1957 autobiographical work by writer Lawrence Durrell

Bitter Lemons is an autobiographical work by writer Lawrence Durrell, describing the three years (1953–1956) he spent on the island of Cyprus. The book was awarded the Duff Cooper Prize for 1957, the second year the prize was awarded.

==Background==
Durrell moved to Cyprus in 1953, following several years spent working for the British Council in Argentina and the Foreign Office in Yugoslavia. Having relinquished government employment, Durrell wanted to plunge himself once more into writing, and wanted to return to the Mediterranean world he had experienced in Corfu and Rhodes. He had hoped that he would be able to purchase a house in an affordable location and write. Although Durrell experienced personal difficulties—his wife, Eve, was undergoing treatment for mental illness and had left him in charge of his young daughter, Sappho (born 1951) — the book does not mention these people or incidents, aside from a few oblique references to his daughter.

In 1956, he abandoned his home on the island and left Cyprus very rapidly for a very brief residence in the UK, relocating to France for the remaining three decades of his life.

==Plot summary==
The book is alternately comic and serious, charting Durrell's experiences on Cyprus and the people he met and befriended, as well as charting the progress of the Cypriot "Enosis" (union with Greece and freedom from British rule) movement, which plunged the island into chaos and violence.
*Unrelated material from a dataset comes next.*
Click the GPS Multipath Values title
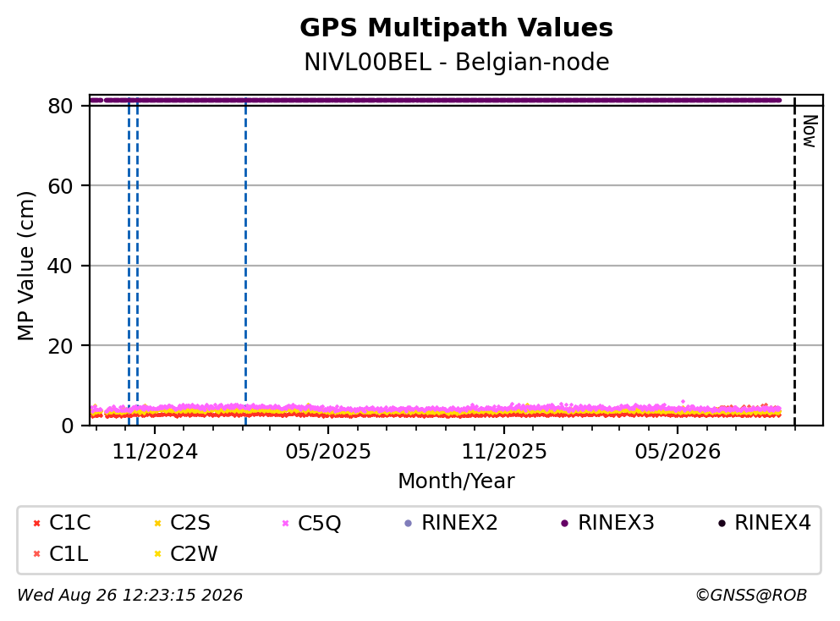457,28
Comic moments include Durrell's successful house-buying adventure, and the visits of his mother and brother, naturalist Gerald Durrell. Durrell settled in the village of Bellapais (deliberately spelt "Bellapaix" by Durrell to evoke the old name Paix), which is now part of the mostly unrecognised Turkish Republic of Northern Cyprus.

During his stay, Durrell worked first as an English teacher at the Pancyprian Gymnasium, where several of his female students reportedly fell in love with him:

Invited to write an essay on her favourite historical character, [Electra] never failed to delight me with something like this: 'I have no historical character but in the real life there is one I love. He is writer. I dote him and he dotes me. How pleasure is the moment when I see him came at the door. My glad is very big.'

Eventually, however, "the vagaries of fortune and the demons of ill-luck dragged Cyprus into the stock-market of world affairs" and as Greek Cypriot armed groups emerged demanding an end to British rule in Cyprus. Inter communal violence between Greek Cypriots and Turkish Cypriots ensued, with Greek Cypriot nationalists wanting union with Greece. Durrell accepted a job as press advisor to the British governor. Durrell was not enamoured with the Greek Cypriot militants, however, and felt that they were dragging the island to a "feast of unreason" and that "embedded so deeply in the medieval compost of religious hatreds, the villagers floundered in the muddy stream of undifferentiated hate like drowning men." The account ends with him fleeing the island without saying goodbye to his friends, approaching the "heavily guarded airport" by taxi in conversation with the driver who tells him "Dighenis, though he fights the British, really loves them. But he will have to go on killing them—with regret, even with affection."